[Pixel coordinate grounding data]
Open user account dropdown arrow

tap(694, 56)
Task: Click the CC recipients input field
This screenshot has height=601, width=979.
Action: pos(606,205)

Work task - In the answer, return exactly the lines from the line containing "Task: Click the CC recipients input field" to the end of the records above, and no others.

Reply -
Task: Click the CC recipients input field
This screenshot has height=601, width=979.
Action: pos(606,205)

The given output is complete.